## 练习:
请原样输出从含有“is (2576, 1386).”的那一行起直到条目末尾的各行，首尾两行都要包括在内，输出中不要带图片。

(数据集条目)
************
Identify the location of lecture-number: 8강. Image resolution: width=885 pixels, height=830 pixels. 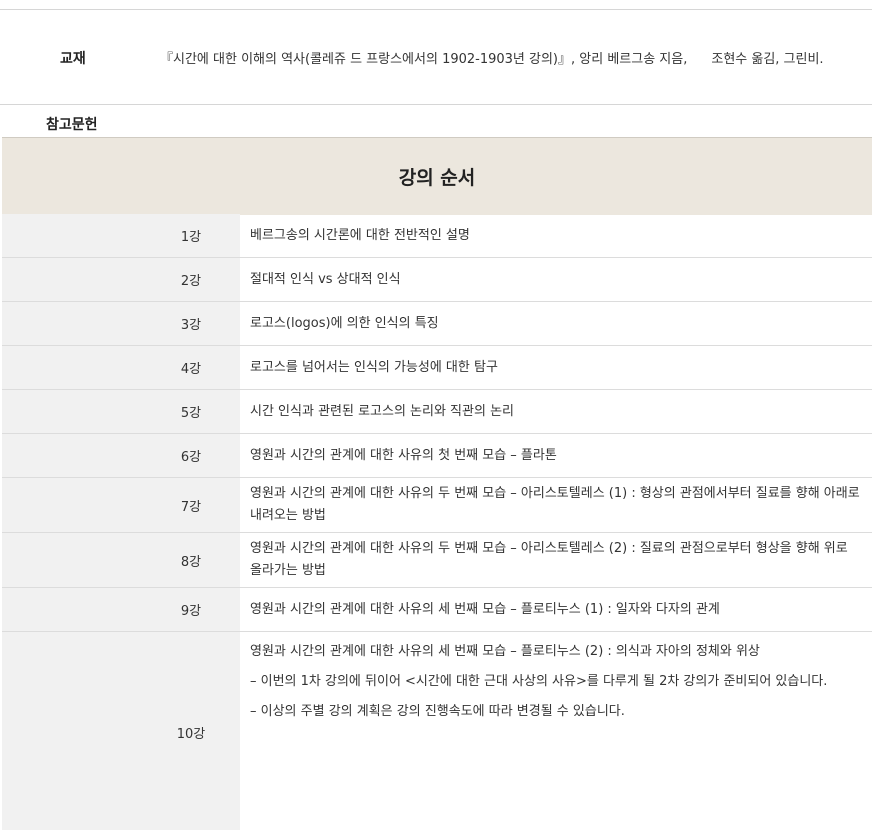
(121, 560).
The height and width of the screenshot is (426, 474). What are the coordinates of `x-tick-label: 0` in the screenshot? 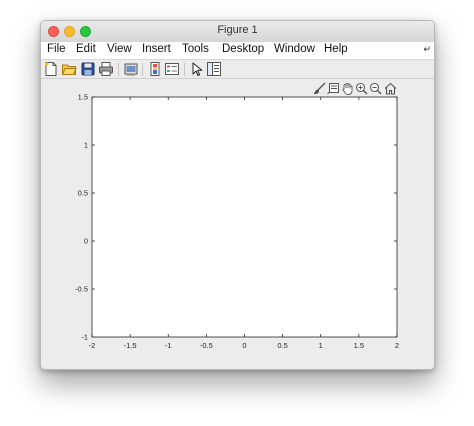 It's located at (244, 346).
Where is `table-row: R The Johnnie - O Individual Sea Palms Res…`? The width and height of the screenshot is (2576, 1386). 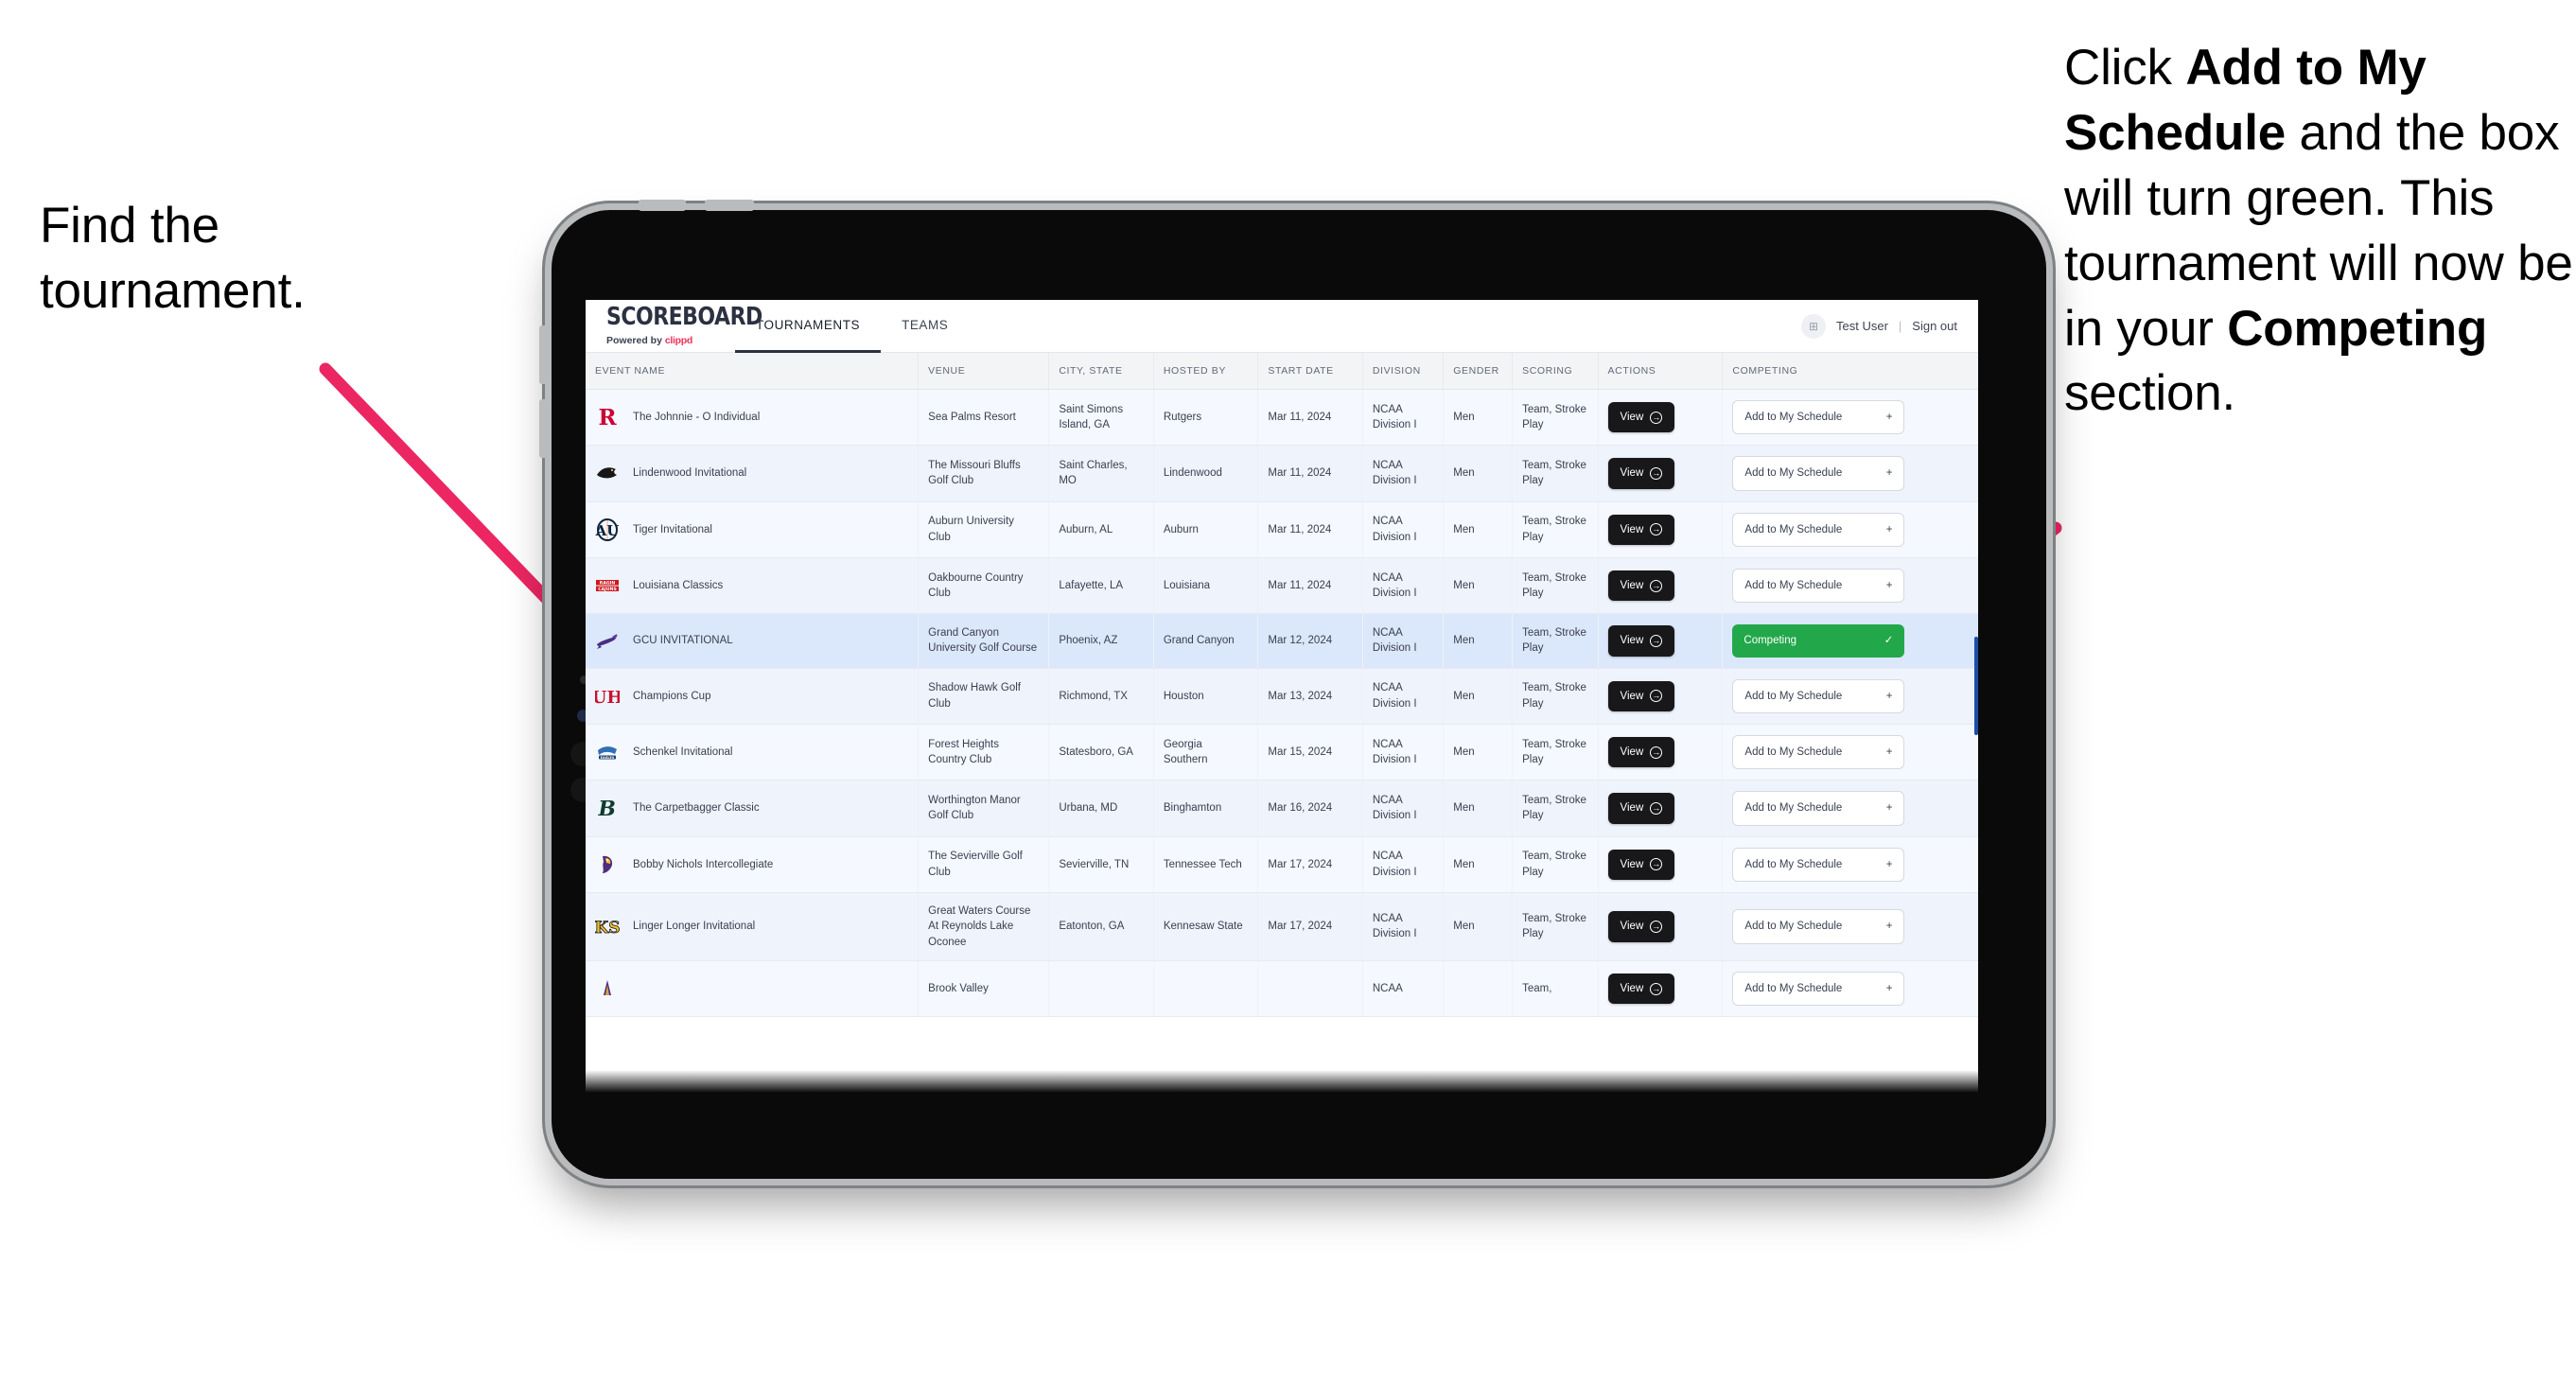
table-row: R The Johnnie - O Individual Sea Palms Res… is located at coordinates (1282, 418).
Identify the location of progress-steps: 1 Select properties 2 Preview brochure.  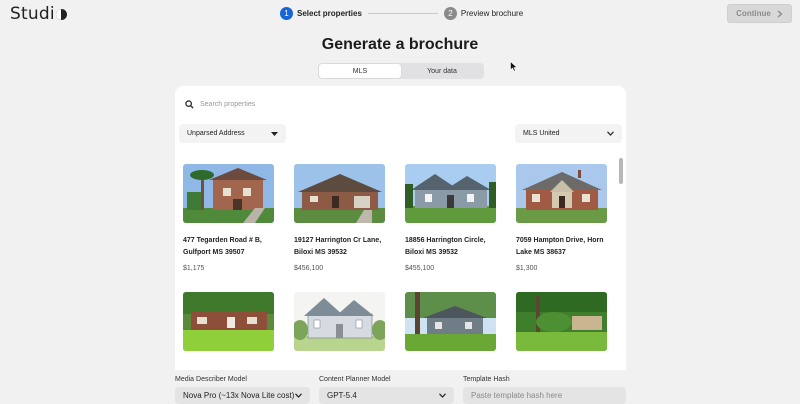
(402, 14).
************
## 参考答案:
Where is `table-row: R The Johnnie - O Individual Sea Palms Res…`? The width and height of the screenshot is (2576, 1386). 
table-row: R The Johnnie - O Individual Sea Palms Res… is located at coordinates (1282, 418).
Identify the location of progress-steps: 1 Select properties 2 Preview brochure.  
(402, 14).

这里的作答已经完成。